Impressions dominicales

Photographe inconnu.

Photographe inconnu.

Notre libido — au sens jungien — est une puissance latente, qui, si souvent, agit en nous à notre insu. Nous l’ignorons, nous la négligeons, par lâcheté; elle œuvre, pourtant.

À la façon d’un torrent sauvage que des barrages — artificiels ou naturels — contraint, elle enfle. L’eau se heurte aux obstacles. Elle ébranle — patient travail de sape — nos certitudes, nos conditionnements. Elle révèle, ainsi, nos faiblesses, nos peurs; elle trahit notre méconnaissance de soi. Imperceptiblement, le sourd grondement libidinal nous fissure. Nous nous accrochons — pantin désarticulé — à nos digues illusoires. En vain. Les fissures se lézardent jusqu’à la béance. Les barrages s’effondrent en des fulgurances de douleurs. Et le torrent, enfin déchaîné, s’engouffre. Il détruit, impétueux, toutes nos chimères, toutes nos croyances. Ni les tristesses ni les souffrances ne peuvent le freiner.

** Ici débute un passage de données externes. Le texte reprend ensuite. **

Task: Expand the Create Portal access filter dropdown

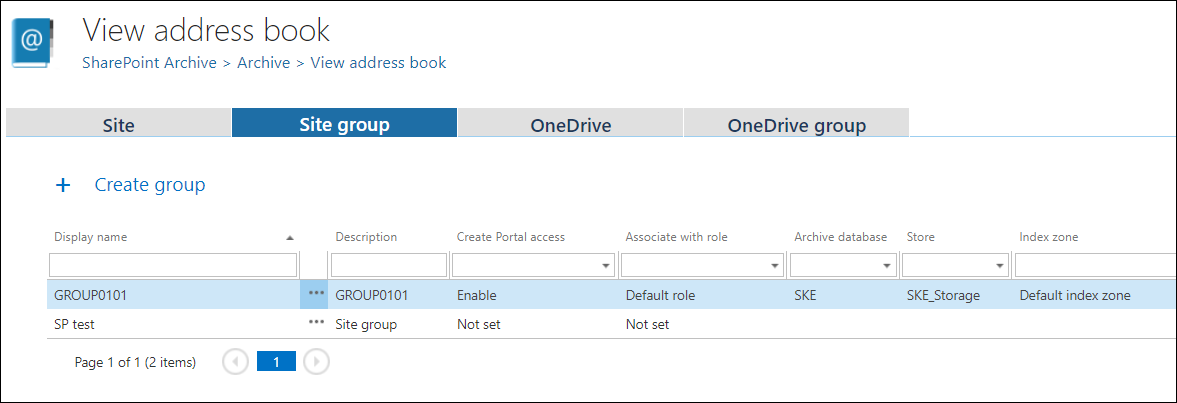Action: pos(606,266)
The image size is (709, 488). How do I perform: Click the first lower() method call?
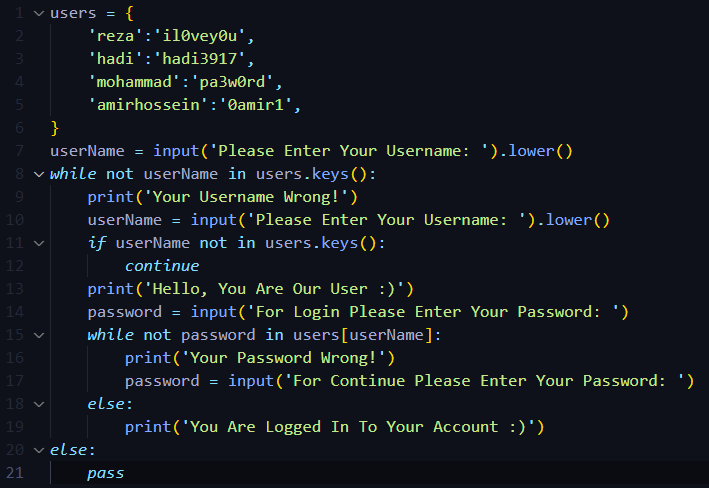pyautogui.click(x=540, y=151)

Mais si nous nous confondons — nous le devons — à son mouvement, à sa puissance irrépressible, il détruit nos peurs, brise nos carcans et nous crée par-delà Soi.

Voie de la sagesse, notre désir, qu’il soit spirituel, érotique, intellectuel, créateur ou scientifique — peu importe —, doit être notre Maître; notre seul Maître.